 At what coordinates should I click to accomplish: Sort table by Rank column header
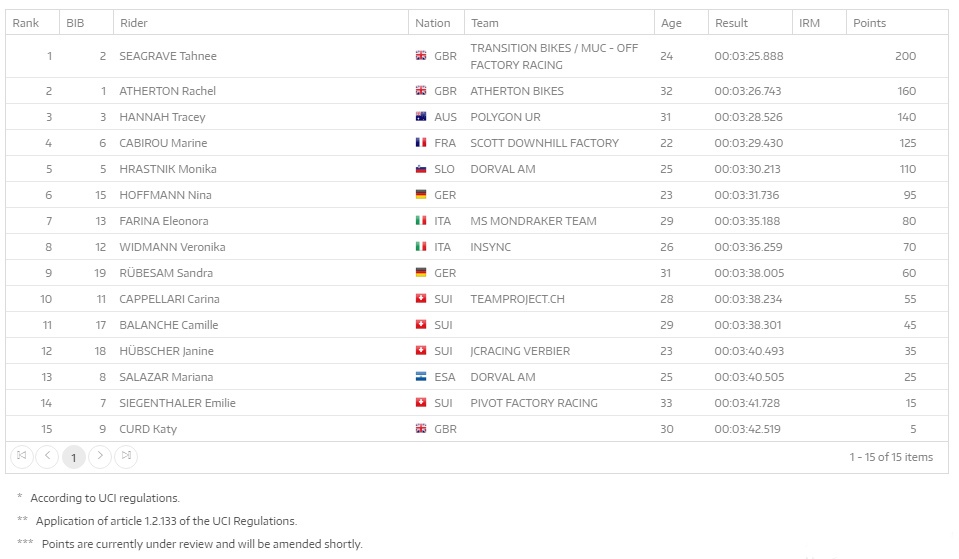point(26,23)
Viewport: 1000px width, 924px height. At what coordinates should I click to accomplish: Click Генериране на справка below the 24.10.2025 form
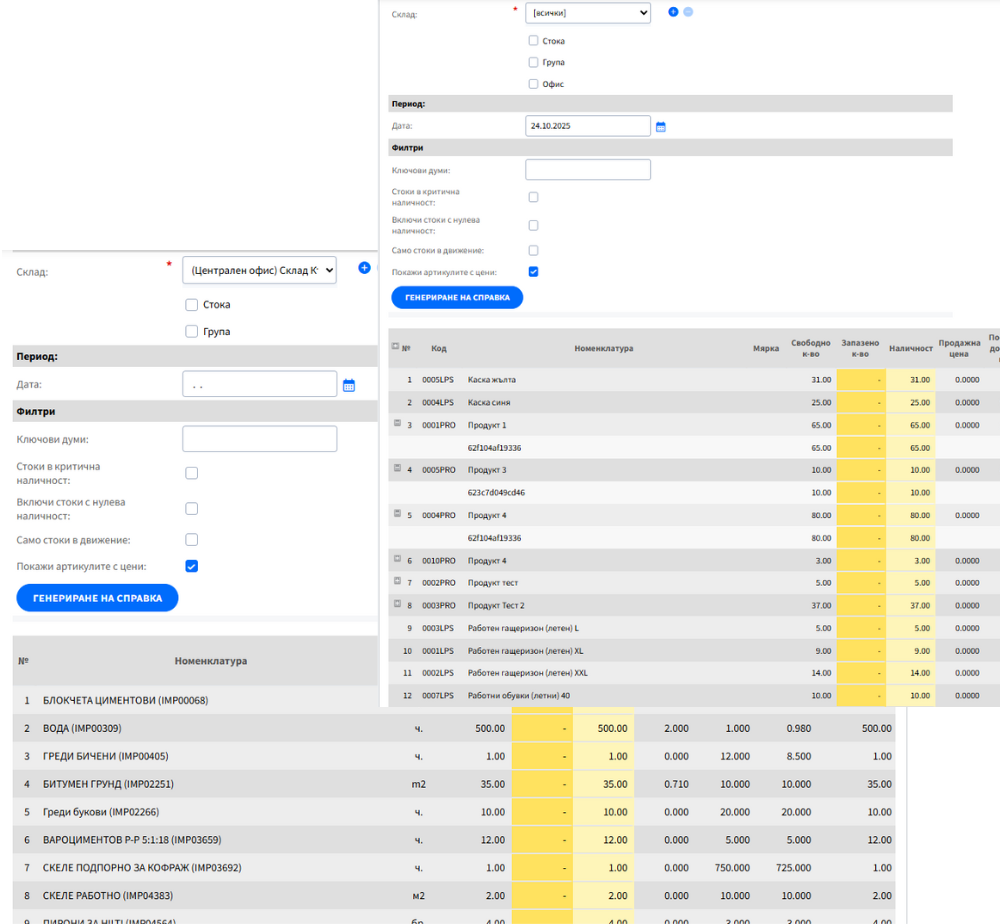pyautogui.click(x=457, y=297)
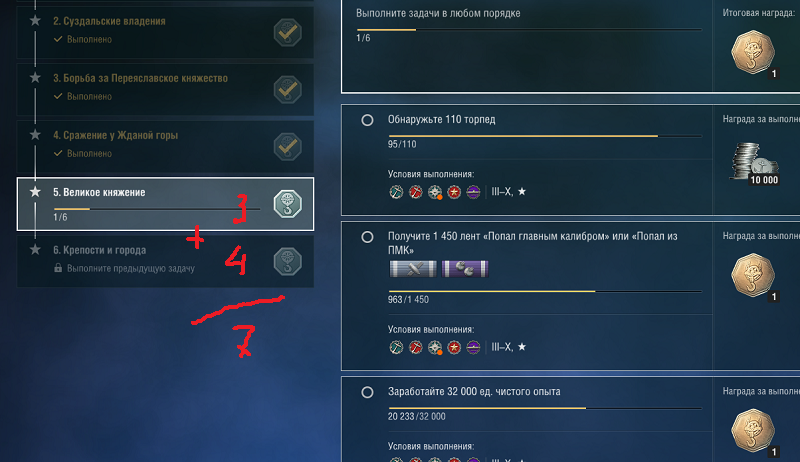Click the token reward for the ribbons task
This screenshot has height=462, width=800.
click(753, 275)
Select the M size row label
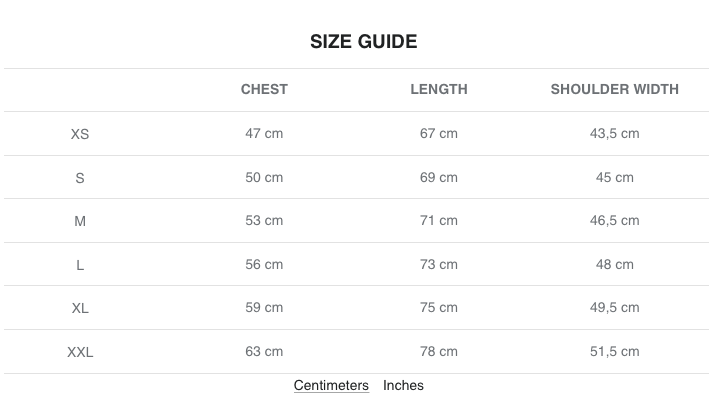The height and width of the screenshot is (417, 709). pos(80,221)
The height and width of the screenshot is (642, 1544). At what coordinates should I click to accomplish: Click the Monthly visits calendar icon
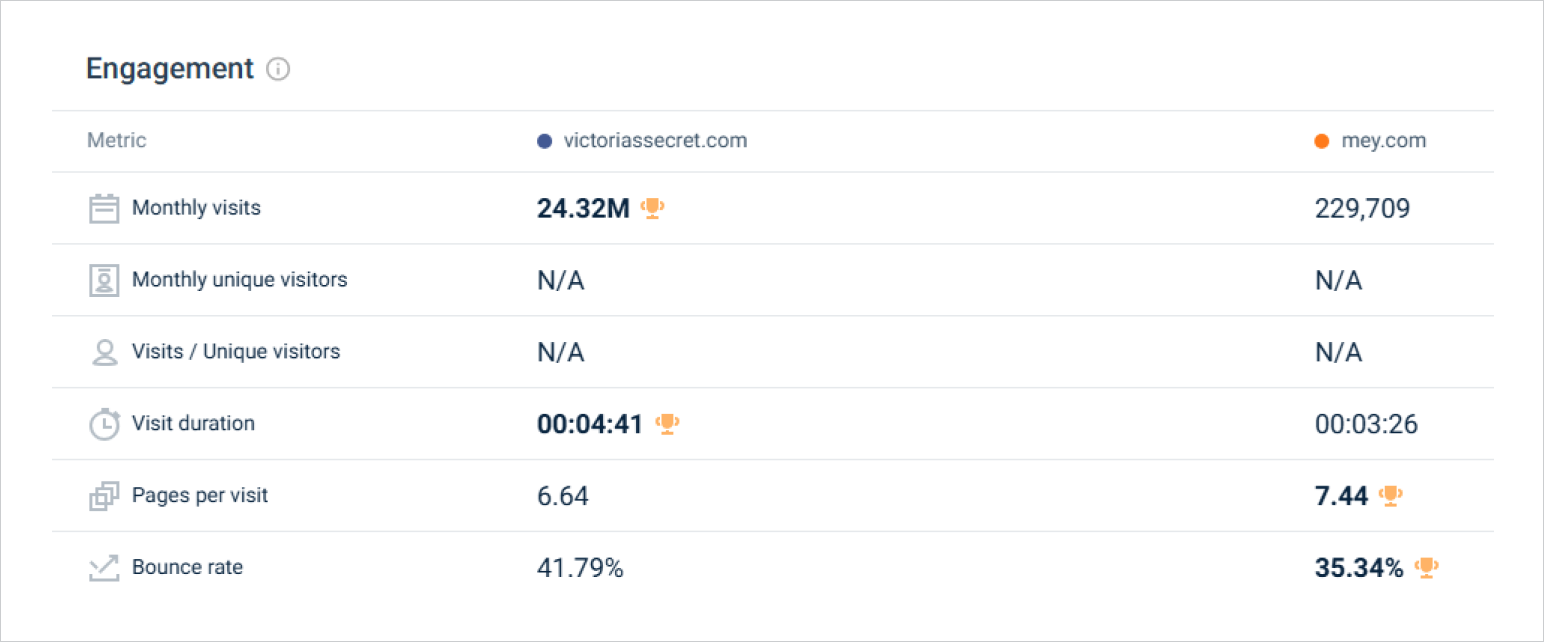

....................

To do —
Revise the records above by replacing each occurrence of "At what coordinates" with "At which coordinates", keeping every other part unchanged. Leave the pictures out of your answer.

Full output —
 At which coordinates should I click to accomplish: Sort table by Rank column header
point(26,23)
Viewport: 1000px width, 924px height. At which coordinates should I click to accomplish: Click Генериране на справка below the 24.10.2025 form
pyautogui.click(x=457, y=297)
Click the token reward for the ribbons task
This screenshot has height=462, width=800.
click(753, 275)
Select the M size row label
The height and width of the screenshot is (417, 709). pos(80,221)
The height and width of the screenshot is (642, 1544). At which coordinates should I click to accomplish: Click the Monthly visits calendar icon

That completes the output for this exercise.